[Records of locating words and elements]
====

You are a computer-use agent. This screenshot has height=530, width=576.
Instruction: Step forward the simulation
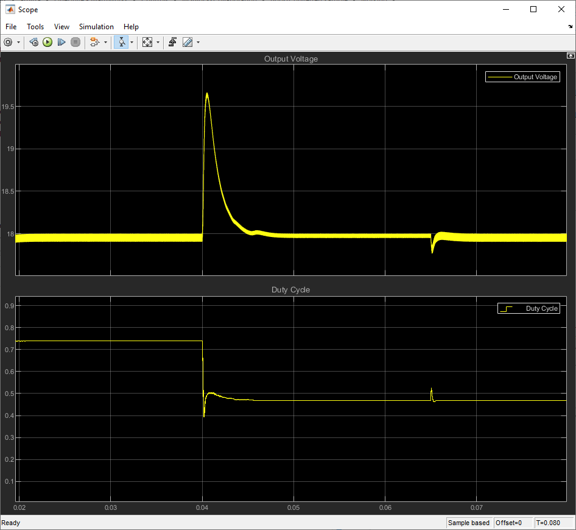(61, 42)
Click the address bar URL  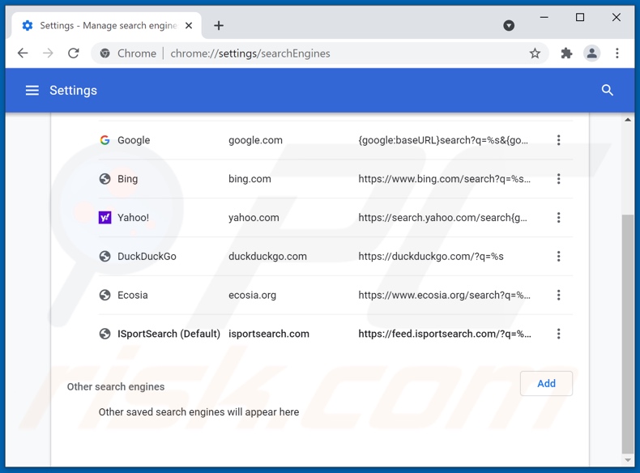tap(250, 53)
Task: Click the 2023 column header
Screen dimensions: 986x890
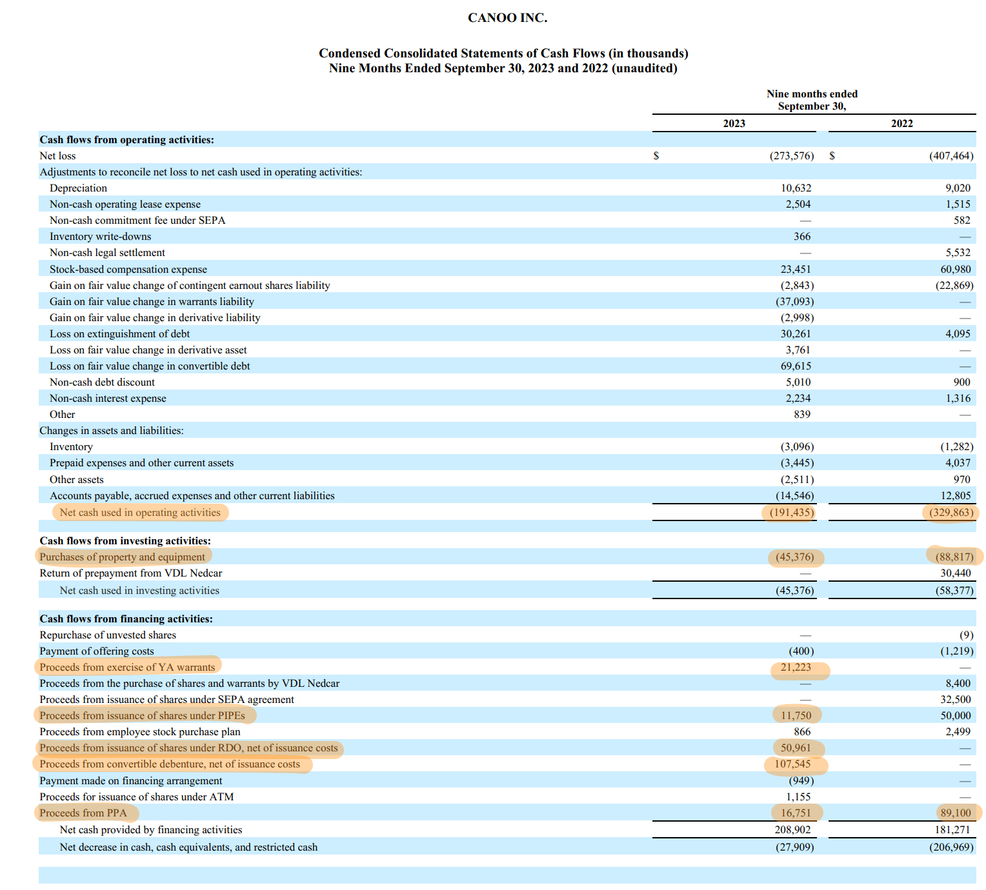Action: tap(734, 124)
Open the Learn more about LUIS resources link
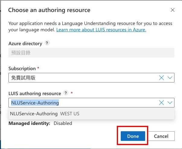Image resolution: width=182 pixels, height=149 pixels. click(101, 29)
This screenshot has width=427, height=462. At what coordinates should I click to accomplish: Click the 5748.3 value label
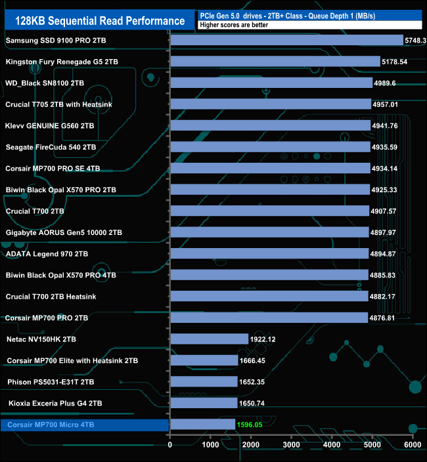[x=415, y=41]
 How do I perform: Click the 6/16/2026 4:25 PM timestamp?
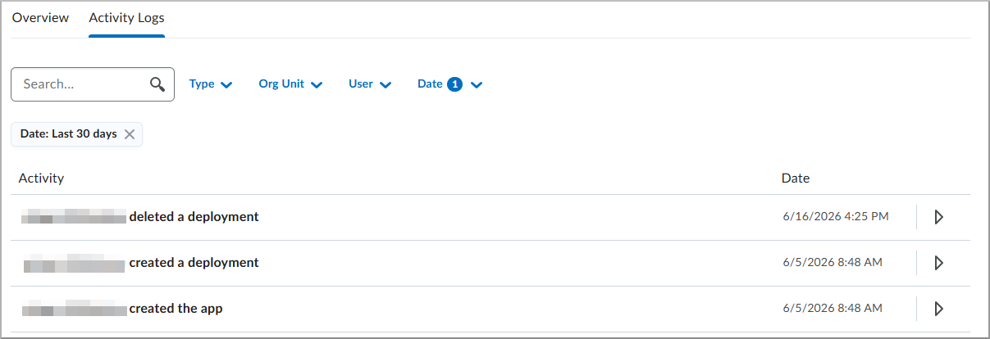(x=836, y=217)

====

| What you should do |
Render the stretch from the line containing "This screenshot has width=427, height=462." through the end of the items as a Markdown table with the columns No. and Text, one numbered row per line, skipping blank lines and omitting the pictures.

| Correct response |
| No. | Text |
|---|---|
| 1 | This screenshot has width=427, height=462. At what coordinates should I click to accomplish: Click the 5748.3 value label |
| 2 | [x=415, y=41] |
| 3 |  How do I perform: Click the 6/16/2026 4:25 PM timestamp? |
| 4 | (x=836, y=217) |